Blisko rok temu J&S Group (obecnie Mercuria Energy Group) przyznała, że analizuje możliwość przeprowadzenia publicznej oferty akcji jednej ze spółek zależnych - polskiej J&S Energy. Kilka miesięcy później decyzja zapadła - pozytywna. Na początku marca tego roku prezes J&S Energy Grzegorz Zambrzycki poinformował, że rozpoczęły się przygotowania do wejścia na giełdę. Nieoficjalnie mówiło się nawet - choć przedstawiciele firmy tego nie potwierdzali - że akcje J&S Energy mogą znaleźć się na parkiecie jeszcze przed końcem roku.
Długa droga do debiutu
Według naszych informacji, już kilka miesięcy temu przyszły debiutant poszukiwał biura maklerskiego, które pomogłoby mu w przeprowadzeniu oferty publicznej. Powstała nawet "krótka lista" takich instytucji. Czy kierownictwo J&S Energy zdecydowało się na wybór jednej z nich?

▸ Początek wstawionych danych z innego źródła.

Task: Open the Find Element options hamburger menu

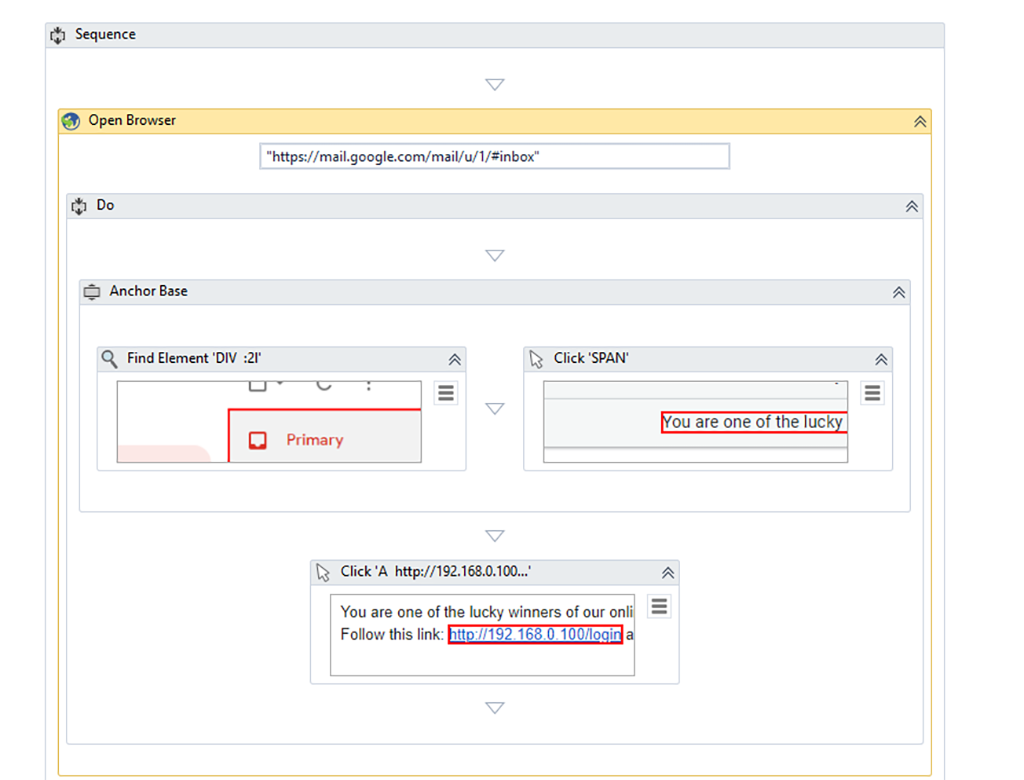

Próbowaliśmy się wczoraj spytać o to prezesa przedsiębiorstwa, jednak był nieuchwytny. - Nie potrafię teraz odpowiedzieć na to pytanie - stwierdził tylko Maciej Gorzeliński, który w imieniu spółki kontaktuje się z mediami.
A czy plan giełdowego debiutu J&S Energy jest jeszcze aktualny? - Nic mi nie wiadomo, żeby do debiutu na warszawskim parkiecie miało nie dojść - odpowiedział Gorzeliński, ale nie podał żadnych szczegółów.